IF Filters and HD Radio Self-Noise

Nearly all stereo decoders use a 38 kHz square wave to demodulate the L−R signal, which occupies 23 to 53 kHz in the stereo composite. An unintended consequence is that the waveform's fifth harmonic demodulates power near 190 kHz. HD Radio digital sidebands, which appear at 129 to 198 kHz for hybrid service mode MP1, can cause an annoying background noise when the fifth harmonic demodulates them. Extended hybrid signals, whose spectrum begins near 116 kHz for service mode MP3, cause additional noise due to the third harmonic at 114 kHz. A lowpass filter between the FM detector and stereo decoder can eliminate this HD Radio self-noise.

These images from an HP 141T/8553B/8552B spectrum analyzer show the detected spectrum in several tuners for various IF filters. I sampled the signals at the detector output prior to any postdetection filter. The horizontal span is 0 to 200 kHz, the vertical scale is 10 dB/div, and the analysis-filter bandwidth is 3 kHz.

This is the demodulated spectrum of KUSC in Los Angeles in a Yamaha T-1020 tuner. The tuner had two Murata SFE10.7MA5 280 kHz ceramic filters installed. The digital sidebands occupy spectrum about 129 to 198 kHz from the center of the RF channel. Analog modulation smears the demodulated digital spectrum by moving the carrier with respect to the digital sidebands. The smearing is visible in this image and in the ones that follow.

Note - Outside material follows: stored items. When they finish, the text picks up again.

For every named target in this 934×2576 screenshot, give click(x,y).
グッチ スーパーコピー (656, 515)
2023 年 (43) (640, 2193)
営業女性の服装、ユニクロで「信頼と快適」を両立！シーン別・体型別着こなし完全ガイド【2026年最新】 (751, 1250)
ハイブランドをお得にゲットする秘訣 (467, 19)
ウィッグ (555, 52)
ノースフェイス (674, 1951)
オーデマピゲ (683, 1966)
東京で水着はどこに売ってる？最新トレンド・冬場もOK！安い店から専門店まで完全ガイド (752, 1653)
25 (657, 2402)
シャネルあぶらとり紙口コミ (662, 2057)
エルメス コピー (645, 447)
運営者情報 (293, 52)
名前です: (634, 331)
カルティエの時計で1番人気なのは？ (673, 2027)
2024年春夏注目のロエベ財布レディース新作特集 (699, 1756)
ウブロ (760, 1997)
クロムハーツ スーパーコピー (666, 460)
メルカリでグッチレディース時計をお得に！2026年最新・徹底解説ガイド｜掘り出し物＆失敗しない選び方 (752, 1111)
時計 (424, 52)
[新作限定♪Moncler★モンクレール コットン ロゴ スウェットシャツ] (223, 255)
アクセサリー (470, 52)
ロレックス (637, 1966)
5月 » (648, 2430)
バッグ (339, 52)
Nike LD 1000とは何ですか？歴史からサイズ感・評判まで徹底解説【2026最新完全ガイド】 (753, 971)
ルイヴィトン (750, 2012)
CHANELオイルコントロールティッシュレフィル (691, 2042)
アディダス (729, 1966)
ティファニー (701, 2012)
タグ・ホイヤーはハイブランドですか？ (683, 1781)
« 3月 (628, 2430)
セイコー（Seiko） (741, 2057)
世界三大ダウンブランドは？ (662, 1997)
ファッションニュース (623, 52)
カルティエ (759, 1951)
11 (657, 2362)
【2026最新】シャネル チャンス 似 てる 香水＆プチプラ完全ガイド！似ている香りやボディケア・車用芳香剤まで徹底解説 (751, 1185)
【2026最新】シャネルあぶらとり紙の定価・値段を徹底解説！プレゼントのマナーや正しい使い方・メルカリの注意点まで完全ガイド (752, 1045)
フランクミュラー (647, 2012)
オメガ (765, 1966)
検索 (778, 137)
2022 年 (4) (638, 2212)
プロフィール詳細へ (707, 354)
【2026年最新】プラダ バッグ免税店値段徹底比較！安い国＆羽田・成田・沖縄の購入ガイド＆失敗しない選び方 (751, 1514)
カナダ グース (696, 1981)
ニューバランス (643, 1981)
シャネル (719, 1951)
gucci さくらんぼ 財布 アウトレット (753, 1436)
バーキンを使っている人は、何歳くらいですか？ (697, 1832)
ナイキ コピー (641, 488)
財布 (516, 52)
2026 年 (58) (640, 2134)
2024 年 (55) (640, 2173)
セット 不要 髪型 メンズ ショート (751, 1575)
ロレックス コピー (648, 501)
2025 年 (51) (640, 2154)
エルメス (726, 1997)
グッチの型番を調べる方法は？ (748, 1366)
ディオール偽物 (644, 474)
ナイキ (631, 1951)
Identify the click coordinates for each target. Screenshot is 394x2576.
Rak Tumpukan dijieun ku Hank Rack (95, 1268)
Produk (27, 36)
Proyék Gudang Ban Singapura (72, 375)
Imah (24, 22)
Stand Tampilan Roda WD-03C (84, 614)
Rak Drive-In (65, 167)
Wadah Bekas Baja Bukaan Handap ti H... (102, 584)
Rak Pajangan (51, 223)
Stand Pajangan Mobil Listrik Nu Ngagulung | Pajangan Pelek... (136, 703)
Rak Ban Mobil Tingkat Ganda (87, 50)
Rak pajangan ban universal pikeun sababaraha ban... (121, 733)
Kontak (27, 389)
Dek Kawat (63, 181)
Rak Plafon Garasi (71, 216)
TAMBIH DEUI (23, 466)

The 190 kHz fifth harmonic of the stereo decoder's 38 kHz oscillator can demodulate the sideband power between 175 and 198 kHz to baseband. This is the area of interest. (The digital sidebands may get smeared to within demodulation range of the 114 kHz third harmonic, but the resulting noise is likely to be audibly masked by the modulation that caused the smearing.)

This compares the spectra for two SFE10.7MXs, which came with the tuner, and a pair of SFE10.7MP3s. Both are specified as 250 kHz wide at the −3-dB point. The lower trace for the MP3s is nearly identical to that of the 280s in the previous image.

This is the spectrum for two SFE10.7MS2 230-kHz filters. Noise near 190 kHz is 13 dB lower than with the MXs, and about 10 dB lower than with the MP3s.

This overlaps the spectra of the 230s and the MXs. The 230 spectrum is slightly corrupted by an adjacent-channel carrier near 200 kHz, but the difference between the filters is clear.

This overlaps spectra for pairs of 280, 180, and 150 kHz filters in a Kenwood KT-45 for KCRW in Santa Monica. The 180s were stock. This is the only single-bandwidth tuner I've come across that came with narrow filters installed.

This image overlaps wide and narrow spectra for KYSR in Los Angeles in a Technics ST-G5 tuner. The wide filter is a 230 followed by a 280, while narrow adds a pair of 150s. The narrow filter drops the response more than 30 dB at 190 kHz. Because the ST-G5 has no postdetection filter, the audible difference in HD Radio self-noise between the two bandwidth settings is pronounced. The 19 kHz pilot has been mostly cancelled at this test point.

This shows wide and narrow spectra for KWVE in San Clemente in a Technics ST-9030 tuner. The station was transmitting in mono. The wide filter is a phase-linear LC block with 23 dB of alternate-channel selectivity. Narrow is a pair of 110 kHz SFE10.7MHYs.

This image compares four 230s vs four 250s (MP3s) in a Sony ST-J75 for KKJZ in Long Beach. (The traces are noisier than in previous images because the spectrum analyzer was set for less video filtering.) Using the pilot as a reference, cascading four filters instead of two drops the digital sidebands an additional 20 dB near 190 kHz. The 230s drop the sidebands another 18 dB. The ST-J75 has a very effective LC postdetection filter and HD Radio self-noise isn't a problem for either set of IF filters.